» **Assignment**
Nothing outside the stretch is wanted. Repeat exactly the lines of the listing below from the one that contains "You are a computer-use agent. Viewport: 1568px" through the one that contains "Image resolution: width=1280 pixels, height=722", both ends included.

» **Records for the exercise**
- Opening Delimiter -

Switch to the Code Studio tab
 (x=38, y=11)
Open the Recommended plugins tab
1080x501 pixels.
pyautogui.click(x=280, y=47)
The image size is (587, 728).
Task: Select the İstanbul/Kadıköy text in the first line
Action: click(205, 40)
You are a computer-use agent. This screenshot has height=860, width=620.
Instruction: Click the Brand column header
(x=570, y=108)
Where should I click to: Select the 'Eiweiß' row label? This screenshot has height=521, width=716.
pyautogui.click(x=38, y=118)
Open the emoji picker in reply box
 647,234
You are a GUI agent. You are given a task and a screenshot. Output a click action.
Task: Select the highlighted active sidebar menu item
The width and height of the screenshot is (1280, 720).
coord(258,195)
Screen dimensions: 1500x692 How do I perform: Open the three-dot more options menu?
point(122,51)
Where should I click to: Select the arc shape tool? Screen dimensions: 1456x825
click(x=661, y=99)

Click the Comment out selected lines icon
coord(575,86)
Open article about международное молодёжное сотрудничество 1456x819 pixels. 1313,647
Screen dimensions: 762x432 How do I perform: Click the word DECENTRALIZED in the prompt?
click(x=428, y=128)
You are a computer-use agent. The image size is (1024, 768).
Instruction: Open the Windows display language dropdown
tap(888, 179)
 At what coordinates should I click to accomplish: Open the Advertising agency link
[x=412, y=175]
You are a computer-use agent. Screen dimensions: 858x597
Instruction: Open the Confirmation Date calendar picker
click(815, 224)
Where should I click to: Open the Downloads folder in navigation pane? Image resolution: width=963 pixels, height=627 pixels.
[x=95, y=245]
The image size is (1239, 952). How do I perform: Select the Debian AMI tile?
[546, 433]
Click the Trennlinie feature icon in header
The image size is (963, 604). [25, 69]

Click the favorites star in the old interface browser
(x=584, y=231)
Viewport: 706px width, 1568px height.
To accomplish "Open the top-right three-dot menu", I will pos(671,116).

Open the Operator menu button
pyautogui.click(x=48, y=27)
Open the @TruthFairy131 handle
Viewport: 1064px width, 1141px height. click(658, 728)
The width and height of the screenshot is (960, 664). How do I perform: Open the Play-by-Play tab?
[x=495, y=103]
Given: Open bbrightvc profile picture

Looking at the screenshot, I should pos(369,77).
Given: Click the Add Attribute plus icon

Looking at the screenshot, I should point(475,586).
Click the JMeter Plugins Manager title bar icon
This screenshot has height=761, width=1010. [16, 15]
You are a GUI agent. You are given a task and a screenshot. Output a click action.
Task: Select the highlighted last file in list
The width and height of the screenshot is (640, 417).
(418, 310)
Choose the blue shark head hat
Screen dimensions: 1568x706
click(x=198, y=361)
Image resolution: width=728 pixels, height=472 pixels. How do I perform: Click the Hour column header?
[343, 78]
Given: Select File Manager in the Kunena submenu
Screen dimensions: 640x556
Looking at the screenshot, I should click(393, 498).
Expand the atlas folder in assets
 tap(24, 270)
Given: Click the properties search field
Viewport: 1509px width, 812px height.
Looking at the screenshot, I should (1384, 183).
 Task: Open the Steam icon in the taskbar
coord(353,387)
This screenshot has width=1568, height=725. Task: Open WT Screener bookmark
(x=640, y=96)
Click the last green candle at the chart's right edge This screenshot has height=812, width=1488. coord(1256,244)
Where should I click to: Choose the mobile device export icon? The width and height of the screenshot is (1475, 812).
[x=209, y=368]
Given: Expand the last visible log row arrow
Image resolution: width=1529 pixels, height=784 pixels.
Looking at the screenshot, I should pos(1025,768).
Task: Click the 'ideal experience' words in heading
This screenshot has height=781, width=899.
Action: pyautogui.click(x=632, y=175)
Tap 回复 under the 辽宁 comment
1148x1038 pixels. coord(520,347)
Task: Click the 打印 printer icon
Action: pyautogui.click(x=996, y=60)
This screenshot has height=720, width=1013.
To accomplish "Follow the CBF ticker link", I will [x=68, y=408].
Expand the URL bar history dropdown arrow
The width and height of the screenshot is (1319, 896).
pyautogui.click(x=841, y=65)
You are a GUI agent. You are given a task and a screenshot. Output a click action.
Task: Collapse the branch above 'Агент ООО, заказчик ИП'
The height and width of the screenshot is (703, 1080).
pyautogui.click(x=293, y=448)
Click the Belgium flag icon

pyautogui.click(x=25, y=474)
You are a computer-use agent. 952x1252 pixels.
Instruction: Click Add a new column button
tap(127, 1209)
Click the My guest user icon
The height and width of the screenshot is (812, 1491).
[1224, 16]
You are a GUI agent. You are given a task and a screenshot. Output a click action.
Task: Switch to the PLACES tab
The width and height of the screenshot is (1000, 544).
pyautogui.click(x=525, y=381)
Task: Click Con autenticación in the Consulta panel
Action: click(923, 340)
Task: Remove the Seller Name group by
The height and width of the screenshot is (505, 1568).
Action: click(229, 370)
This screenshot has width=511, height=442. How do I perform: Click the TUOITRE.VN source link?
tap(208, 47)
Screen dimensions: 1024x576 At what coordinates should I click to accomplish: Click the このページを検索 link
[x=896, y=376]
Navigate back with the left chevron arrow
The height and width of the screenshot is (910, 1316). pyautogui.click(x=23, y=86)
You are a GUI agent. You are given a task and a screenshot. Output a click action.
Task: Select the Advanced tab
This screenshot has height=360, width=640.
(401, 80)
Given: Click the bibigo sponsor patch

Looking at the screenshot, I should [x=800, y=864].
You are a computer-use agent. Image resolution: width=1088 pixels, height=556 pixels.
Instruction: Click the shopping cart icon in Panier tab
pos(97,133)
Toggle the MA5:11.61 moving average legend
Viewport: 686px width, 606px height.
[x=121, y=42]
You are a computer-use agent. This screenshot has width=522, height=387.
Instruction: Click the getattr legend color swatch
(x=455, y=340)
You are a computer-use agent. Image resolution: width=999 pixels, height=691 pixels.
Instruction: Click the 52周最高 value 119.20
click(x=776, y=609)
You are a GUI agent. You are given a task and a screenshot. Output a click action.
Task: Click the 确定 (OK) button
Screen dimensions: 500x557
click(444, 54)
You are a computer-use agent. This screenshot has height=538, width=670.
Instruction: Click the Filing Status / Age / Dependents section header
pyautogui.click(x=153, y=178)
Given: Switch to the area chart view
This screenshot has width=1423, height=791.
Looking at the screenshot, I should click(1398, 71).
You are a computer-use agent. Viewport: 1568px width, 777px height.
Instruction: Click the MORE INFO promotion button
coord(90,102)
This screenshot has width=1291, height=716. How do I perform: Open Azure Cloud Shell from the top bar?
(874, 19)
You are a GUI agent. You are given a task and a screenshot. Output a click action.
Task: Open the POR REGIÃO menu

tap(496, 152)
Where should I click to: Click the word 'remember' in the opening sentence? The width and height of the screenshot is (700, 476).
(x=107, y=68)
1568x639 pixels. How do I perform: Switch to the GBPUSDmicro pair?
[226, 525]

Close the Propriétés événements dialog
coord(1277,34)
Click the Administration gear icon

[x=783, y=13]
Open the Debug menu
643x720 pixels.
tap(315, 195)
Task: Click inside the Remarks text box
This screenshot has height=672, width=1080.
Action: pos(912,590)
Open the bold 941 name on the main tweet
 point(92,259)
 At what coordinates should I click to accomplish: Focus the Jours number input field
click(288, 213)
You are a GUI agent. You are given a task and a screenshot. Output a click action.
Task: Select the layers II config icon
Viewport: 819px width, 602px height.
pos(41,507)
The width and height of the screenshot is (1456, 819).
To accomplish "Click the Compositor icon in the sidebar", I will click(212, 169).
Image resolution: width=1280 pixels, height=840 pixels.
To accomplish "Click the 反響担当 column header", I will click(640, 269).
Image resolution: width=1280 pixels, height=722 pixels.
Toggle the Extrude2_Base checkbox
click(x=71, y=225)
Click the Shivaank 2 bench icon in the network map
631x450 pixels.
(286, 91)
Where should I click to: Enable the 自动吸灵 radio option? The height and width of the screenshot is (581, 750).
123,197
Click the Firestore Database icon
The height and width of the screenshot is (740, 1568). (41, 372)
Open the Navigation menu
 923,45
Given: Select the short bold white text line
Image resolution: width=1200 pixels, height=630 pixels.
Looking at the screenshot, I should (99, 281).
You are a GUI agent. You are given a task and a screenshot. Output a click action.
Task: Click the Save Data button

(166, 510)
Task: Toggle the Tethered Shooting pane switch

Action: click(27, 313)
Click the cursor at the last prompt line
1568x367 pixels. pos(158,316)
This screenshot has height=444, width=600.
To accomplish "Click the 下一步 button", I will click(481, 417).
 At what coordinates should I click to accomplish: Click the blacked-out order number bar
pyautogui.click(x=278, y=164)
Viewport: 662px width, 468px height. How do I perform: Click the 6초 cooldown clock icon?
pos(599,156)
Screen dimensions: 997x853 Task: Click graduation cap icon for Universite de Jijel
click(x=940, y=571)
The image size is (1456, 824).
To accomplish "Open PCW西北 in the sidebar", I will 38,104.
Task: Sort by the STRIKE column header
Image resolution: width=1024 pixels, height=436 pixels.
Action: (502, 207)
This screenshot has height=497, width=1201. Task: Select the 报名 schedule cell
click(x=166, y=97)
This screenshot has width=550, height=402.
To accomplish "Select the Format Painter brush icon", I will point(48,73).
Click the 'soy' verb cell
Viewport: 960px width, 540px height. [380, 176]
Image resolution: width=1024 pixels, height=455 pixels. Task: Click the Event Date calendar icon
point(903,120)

- Closing Delimiter -

» **Problem solution**
You are a computer-use agent. Viewport: 1568px width, 777px height.
Instruction: Click the MORE INFO promotion button
coord(90,102)
This screenshot has width=1291, height=716. How do I perform: Open Azure Cloud Shell from the top bar?
(874, 19)
You are a GUI agent. You are given a task and a screenshot. Output a click action.
Task: Open the POR REGIÃO menu

tap(496, 152)
Where should I click to: Click the word 'remember' in the opening sentence? The width and height of the screenshot is (700, 476).
(x=107, y=68)
1568x639 pixels. How do I perform: Switch to the GBPUSDmicro pair?
[226, 525]

Close the Propriétés événements dialog
coord(1277,34)
Click the Administration gear icon

[x=783, y=13]
Open the Debug menu
643x720 pixels.
tap(315, 195)
Task: Click inside the Remarks text box
This screenshot has height=672, width=1080.
Action: pos(912,590)
Open the bold 941 name on the main tweet
 point(92,259)
 At what coordinates should I click to accomplish: Focus the Jours number input field
click(288, 213)
You are a GUI agent. You are given a task and a screenshot. Output a click action.
Task: Select the layers II config icon
Viewport: 819px width, 602px height.
pos(41,507)
The width and height of the screenshot is (1456, 819).
To accomplish "Click the Compositor icon in the sidebar", I will click(212, 169).
Image resolution: width=1280 pixels, height=840 pixels.
To accomplish "Click the 反響担当 column header", I will click(640, 269).
Image resolution: width=1280 pixels, height=722 pixels.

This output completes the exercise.